Hydrovac or ‘Daylighting’ as it’s otherwise known is generally a much safer and more efficient process than digging by hand or with mechanical excavators however there are many prerequisites to it being low risk and effective. We’ve learnt some tips over the years from working with Hydrovac companies on what good practice looks like. Here are just a few useful aspects to consider:
1. Pre-planning meetings and inspections
Like with any project if you fail to prepare, you can prepare to fail. Hydro excavation is no different. If it’s a routine operation, lots of planning is likely not needed for highly skilled operators but for unusual or tricky projects, pre-planning meetings are key. Pre-inspections of the site, no matter what the difficulty, should be the norm so that you can look out for gas/water meters, overhead powerlines, safety hazards (for example if the site is near a school or on a corner of a road) or any other obstructions.
2. Pre-marking of boundaries
This one sounds simple but outlining the area with white paint or flags is key for nearly all types of excavation- pre-marking ensures better accuracy and accuracy is one of the key benefits of daylighting.
3. Keep safety as your number 1 priority
Safety in any operation is the number one priority and having pre-planning meetings, inspections and pre-marking boundaries are all ways of ensuring the highest safety for the operators. PPE is also key, and this should never be compromised- if you don’t have the right protective equipment, it’s simply not worth the risk. Trained and competent operators are also paramount in achieving safety. These operators will know when it is safe to “blast”, when it’s better to simply “wash down” and how to protect the general public around the area too.
4. Consider the waste burden- and do something about it!

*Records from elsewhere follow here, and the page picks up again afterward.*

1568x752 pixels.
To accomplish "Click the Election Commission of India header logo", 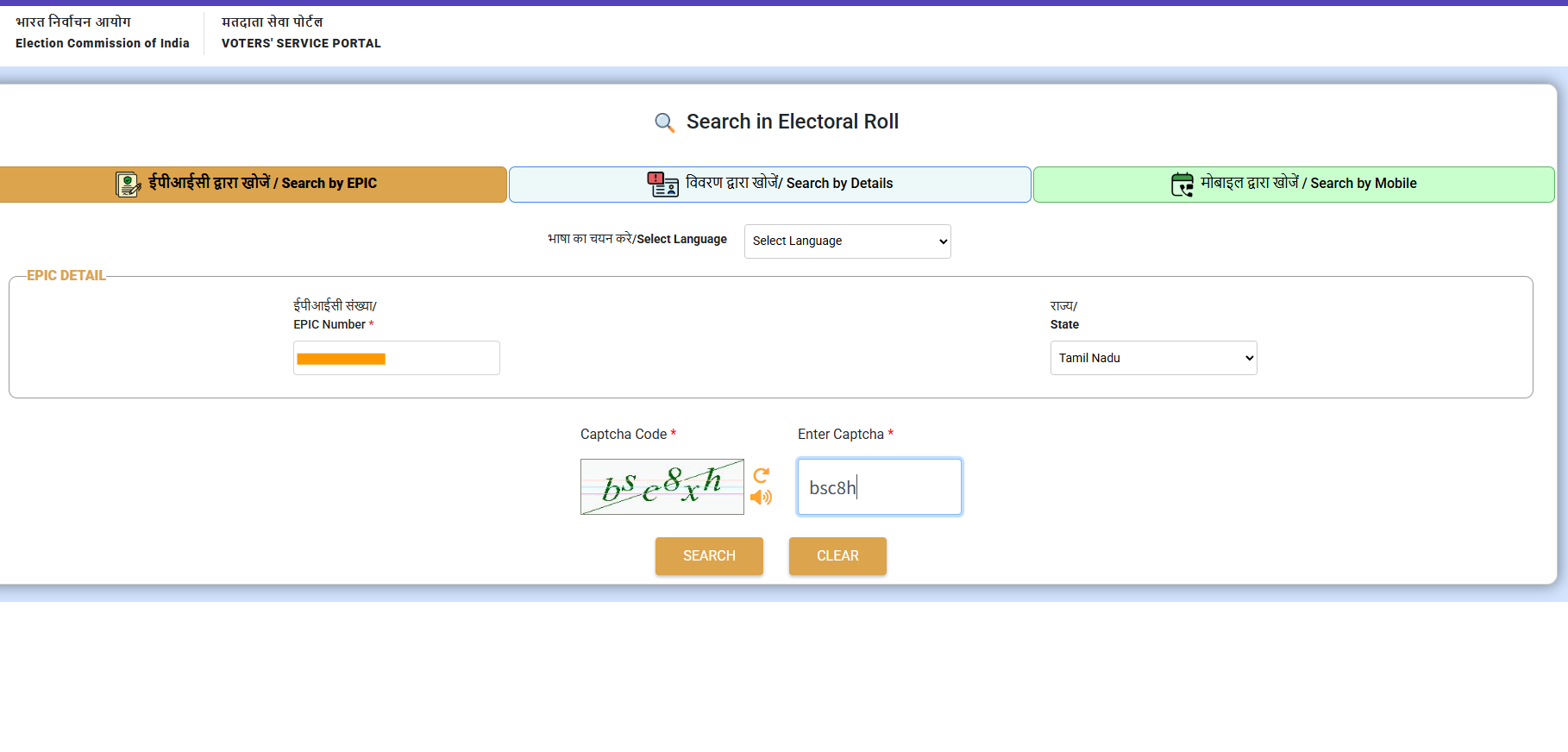I will click(102, 33).
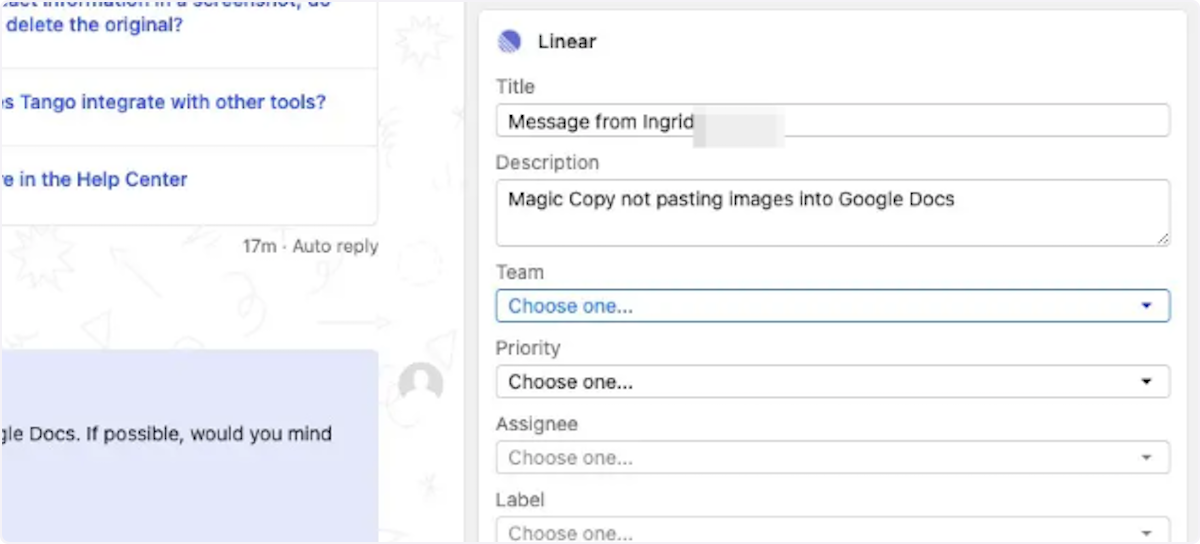
Task: Click the Linear logo icon
Action: [510, 42]
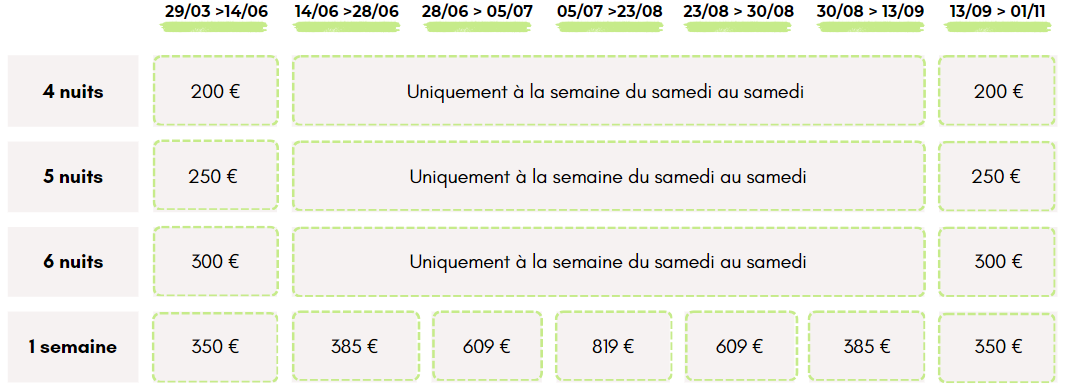Select the 13/09 > 01/11 date header

[x=999, y=12]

The most efficient and cost-effective hydrovac processes are those that consider the waste burden that the process brings- and deal with it effectively. Before we worked with many of our customers, their norm was to add sawdust or other drying agents to the muds in order to absorb the wet waste before landfilling. This, although effective in drying, meant the waste was solidified but not dewatered. Not only is sawdust an expensive commodity but landfill is a costly outlet too. Processing the hydro excavation muds is key in decreasing this cost-burden. Dewatering and treating the muds is a much more sustainable approach: one that decreases the weight of the waste going to landfill, the logistical burden to the team, and the impact on the environment.